*Exercises to complete:*
1. Print the part of the passage on selection and drift that begins with the words "Relative importance of" and stops after "frequency is stochastic.".
2. Decide whether each statement agrees with the passage on selection and drift, answering yes or no and quoting the words of the passage that settle it: (a) The rule of thumb compares s with 1/N. (b) When s is less than 1/N, the changes in allele frequency are deterministic. (c) The parameter h is set to 0.5.

*Text provided:*
···

Relative importance of directional selection and genetic drift

In real population, both forces lead to changes in allele frequencies. But which one dominates depend on the strength of the forces (or “scale” in population genetics). A rule of thumb is to compare s vs 1/N. When s > 1/N, selection dominates and the changes in allele frequency is more or less deterministic. On the other hand, when s < 1/N, drift dominates and changes in allele frequency is stochastic.

In class exercise:

Try using your p_next_drift_fun() and p_next_fun_diploid() to predict the allele frequency changes for 100 generations with both drift and selection.

#set up our parameters
N = 1000
p = 0.5
h = 0.5
s = 0.1
ngen = 1000

v_p = c()

···

*Entries supplied:*
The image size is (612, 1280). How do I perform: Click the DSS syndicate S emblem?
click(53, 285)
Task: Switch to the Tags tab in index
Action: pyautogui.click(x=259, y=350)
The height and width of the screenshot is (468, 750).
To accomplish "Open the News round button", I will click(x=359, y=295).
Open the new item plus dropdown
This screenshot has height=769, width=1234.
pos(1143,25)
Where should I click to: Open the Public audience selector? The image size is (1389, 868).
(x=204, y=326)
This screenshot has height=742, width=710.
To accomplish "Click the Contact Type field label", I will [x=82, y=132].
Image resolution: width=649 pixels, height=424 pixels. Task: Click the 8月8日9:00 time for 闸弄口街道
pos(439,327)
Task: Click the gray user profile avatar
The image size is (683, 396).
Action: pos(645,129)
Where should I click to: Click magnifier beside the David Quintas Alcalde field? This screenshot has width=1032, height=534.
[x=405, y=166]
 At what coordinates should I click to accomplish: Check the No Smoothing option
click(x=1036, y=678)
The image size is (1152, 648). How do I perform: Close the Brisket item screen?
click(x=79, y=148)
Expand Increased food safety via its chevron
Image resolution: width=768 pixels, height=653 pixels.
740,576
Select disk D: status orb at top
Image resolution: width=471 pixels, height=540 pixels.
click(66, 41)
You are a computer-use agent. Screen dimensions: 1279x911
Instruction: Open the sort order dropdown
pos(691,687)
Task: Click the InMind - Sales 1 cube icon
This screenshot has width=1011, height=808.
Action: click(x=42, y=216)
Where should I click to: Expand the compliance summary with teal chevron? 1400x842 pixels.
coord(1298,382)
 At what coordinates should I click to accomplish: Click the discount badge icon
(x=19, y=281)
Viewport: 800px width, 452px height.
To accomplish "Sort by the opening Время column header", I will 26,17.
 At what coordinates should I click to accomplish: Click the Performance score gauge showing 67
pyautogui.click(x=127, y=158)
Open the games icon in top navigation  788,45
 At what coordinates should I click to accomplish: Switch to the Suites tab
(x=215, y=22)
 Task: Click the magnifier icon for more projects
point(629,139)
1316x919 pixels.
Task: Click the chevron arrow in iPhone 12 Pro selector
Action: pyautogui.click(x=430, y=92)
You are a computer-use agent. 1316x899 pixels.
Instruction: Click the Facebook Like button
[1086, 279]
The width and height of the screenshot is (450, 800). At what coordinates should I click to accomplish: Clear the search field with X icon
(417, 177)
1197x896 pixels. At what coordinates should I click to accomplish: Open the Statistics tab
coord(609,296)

···

*Solution list:*
1.
Relative importance of directional selection and genetic drift

In real population, both forces lead to changes in allele frequencies. But which one dominates depend on the strength of the forces (or “scale” in population genetics). A rule of thumb is to compare s vs 1/N. When s > 1/N, selection dominates and the changes in allele frequency is more or less deterministic. On the other hand, when s < 1/N, drift dominates and changes in allele frequency is stochastic.

2.
(a) Yes: "A rule of thumb is to compare s vs 1/N."
(b) No: "when s < 1/N, drift dominates and changes in allele frequency is stochastic."
(c) Yes: "h = 0.5"